Don’t get me wrong I love my husband and think he is bright. He a very intelligent man, but has a bad habit of procrastination, this stresses me out, especially when it deals with financial problems. There are some things that procrastination does not bug me bad, but when it comes to family things or school work it just not what I want to do. Yep you guessed it his the procrastinator and I am the lets get it done with and deal with it, because then later we do not have to worry. I told him until he started his work I was not going to do mine because I am annoyed with having to give him things more than once. If I keep letting him do it to me I will have to keep compiling what he needs until he finally gets it. Well I do not have time to be wasting and what he needs to do they require as much information if not more than reminded him last night that he needed to let me know when he started and he yelled at me because he was already under pressure because he didn’t complete something he should have and now he under a deadline. I don’t think I was adding pressure because he told me he had started it, and was trying to get a idea of where he was at on it so I knew when to get my crap together. I am not going to redo it again in 3 months. I done it twice now and do not want to do it a third time because he has a habit of waiting too long. I do not have time for that I am trying to run a household here, and he could make it a little simpler. He thinks he the only one stressed, he not the one home all day caring for his dad, and get the brunt of crap when dad don’t get his way. Now dad has been doing a whole lot better on his new meds and isn’t as bad as he was a month ago. So caring for dad isn’t too bad but it does get hard.
The thing is if he needs help all he has to do is ask me and give me what needs to be completed and I might be intelligent enough to help him with it. I file my own taxes and this if i have everything wouldn’t be to hard to do.

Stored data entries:
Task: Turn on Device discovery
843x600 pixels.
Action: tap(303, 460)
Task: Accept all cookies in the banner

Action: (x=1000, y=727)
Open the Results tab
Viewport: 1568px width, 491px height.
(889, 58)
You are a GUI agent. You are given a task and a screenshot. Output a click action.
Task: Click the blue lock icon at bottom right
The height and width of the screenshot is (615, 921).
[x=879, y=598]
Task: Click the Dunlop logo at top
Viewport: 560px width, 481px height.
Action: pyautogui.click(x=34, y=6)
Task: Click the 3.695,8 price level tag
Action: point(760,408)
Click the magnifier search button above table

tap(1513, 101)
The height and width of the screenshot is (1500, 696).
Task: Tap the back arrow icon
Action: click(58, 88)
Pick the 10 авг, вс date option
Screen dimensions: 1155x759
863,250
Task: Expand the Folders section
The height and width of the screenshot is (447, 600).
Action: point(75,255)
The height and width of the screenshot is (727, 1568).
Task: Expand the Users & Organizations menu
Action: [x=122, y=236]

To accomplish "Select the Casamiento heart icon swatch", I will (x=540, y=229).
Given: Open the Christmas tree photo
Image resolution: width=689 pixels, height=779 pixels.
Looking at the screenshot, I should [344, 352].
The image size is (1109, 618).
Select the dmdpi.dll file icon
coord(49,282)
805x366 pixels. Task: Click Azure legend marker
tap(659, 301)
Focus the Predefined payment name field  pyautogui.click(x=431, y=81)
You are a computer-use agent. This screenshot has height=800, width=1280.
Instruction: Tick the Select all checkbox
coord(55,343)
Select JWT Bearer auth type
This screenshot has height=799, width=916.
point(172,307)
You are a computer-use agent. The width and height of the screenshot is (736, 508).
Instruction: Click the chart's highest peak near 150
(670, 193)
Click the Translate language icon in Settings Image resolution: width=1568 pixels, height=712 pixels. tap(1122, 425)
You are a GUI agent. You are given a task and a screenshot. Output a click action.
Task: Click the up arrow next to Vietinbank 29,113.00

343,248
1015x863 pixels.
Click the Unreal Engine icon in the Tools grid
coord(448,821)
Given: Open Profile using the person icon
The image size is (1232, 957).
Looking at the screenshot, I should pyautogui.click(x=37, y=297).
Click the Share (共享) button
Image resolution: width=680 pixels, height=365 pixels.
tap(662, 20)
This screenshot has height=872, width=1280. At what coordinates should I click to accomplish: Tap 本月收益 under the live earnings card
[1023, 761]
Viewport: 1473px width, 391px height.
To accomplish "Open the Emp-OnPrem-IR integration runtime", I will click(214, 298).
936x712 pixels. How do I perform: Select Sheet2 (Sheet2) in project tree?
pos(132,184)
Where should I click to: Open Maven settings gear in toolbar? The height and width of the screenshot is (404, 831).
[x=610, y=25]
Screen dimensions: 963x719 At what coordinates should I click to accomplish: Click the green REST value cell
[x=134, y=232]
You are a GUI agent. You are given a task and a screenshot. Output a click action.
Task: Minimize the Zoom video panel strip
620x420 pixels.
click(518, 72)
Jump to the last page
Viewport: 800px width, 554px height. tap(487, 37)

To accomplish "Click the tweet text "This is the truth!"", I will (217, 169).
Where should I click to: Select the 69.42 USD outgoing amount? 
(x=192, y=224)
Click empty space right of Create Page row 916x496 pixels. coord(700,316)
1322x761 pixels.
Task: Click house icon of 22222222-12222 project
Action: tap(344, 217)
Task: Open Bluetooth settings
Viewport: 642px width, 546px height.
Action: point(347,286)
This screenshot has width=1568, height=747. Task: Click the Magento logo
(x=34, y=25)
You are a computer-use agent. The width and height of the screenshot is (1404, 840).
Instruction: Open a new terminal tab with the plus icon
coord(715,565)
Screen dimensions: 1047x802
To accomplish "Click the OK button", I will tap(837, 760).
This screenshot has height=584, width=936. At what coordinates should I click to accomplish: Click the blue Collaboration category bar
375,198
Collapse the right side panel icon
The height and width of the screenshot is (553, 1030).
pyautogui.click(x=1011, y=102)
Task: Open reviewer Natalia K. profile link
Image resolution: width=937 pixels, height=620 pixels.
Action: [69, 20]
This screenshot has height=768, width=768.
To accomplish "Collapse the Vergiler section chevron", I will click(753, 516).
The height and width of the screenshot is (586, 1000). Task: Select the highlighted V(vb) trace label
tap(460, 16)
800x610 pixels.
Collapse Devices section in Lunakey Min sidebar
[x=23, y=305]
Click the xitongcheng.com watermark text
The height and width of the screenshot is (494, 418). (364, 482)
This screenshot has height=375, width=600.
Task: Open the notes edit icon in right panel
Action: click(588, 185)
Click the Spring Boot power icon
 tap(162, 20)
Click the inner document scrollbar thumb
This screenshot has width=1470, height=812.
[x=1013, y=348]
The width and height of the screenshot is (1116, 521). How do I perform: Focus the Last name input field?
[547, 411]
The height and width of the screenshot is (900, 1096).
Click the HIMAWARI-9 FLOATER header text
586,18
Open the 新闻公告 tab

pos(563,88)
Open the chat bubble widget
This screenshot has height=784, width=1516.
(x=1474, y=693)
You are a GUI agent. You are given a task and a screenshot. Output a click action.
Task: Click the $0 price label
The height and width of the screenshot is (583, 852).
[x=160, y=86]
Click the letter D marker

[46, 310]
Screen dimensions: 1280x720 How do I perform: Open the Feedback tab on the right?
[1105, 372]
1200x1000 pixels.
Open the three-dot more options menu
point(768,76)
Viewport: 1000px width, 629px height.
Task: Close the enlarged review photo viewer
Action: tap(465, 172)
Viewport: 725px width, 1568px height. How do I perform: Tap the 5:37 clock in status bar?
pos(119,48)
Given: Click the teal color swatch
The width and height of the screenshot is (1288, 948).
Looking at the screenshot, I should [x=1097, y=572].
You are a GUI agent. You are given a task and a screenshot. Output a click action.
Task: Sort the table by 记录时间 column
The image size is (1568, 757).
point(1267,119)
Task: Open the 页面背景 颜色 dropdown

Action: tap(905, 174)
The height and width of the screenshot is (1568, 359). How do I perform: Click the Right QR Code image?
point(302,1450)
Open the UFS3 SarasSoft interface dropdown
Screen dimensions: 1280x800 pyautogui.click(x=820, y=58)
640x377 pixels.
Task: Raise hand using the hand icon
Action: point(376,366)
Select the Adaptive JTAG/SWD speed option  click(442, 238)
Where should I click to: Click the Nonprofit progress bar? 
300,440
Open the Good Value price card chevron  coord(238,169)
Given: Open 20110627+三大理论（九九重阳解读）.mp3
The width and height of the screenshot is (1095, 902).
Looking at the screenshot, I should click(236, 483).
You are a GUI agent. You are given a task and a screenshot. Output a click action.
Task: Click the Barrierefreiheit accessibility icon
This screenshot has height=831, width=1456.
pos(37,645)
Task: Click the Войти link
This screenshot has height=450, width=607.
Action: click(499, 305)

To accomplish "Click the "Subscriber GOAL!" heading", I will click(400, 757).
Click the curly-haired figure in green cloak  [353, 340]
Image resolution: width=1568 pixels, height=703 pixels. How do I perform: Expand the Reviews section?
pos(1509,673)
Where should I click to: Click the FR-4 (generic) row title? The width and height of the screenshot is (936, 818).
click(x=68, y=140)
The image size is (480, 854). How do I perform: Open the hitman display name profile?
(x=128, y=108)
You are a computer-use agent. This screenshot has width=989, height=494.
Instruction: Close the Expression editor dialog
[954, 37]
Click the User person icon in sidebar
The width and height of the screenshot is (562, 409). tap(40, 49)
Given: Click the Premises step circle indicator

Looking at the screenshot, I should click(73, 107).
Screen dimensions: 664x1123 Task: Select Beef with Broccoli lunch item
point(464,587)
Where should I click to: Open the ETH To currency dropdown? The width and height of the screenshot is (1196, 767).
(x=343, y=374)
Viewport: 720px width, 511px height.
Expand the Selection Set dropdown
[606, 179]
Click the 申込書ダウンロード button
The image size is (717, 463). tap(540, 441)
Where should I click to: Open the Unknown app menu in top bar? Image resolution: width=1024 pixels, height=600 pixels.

Required action 1:
For the post about procrastination, say whether each statement agrees with it: (a) The husband is called intelligent. (b) The writer has done the work only once so far. (c) Dad is doing worse on his new meds. Answer yes or no for each, quoting the deciding words.
Required action 2:
Reproduce the post about procrastination from "The thing is" up to and including "hard to do.".
The listing has no part in this.

Answer area 1:
(a) Yes: "He a very intelligent man"
(b) No: "I done it twice now"
(c) No: "dad has been doing a whole lot better on his new meds"

Answer area 2:
The thing is if he needs help all he has to do is ask me and give me what needs to be completed and I might be intelligent enough to help him with it. I file my own taxes and this if i have everything wouldn’t be to hard to do.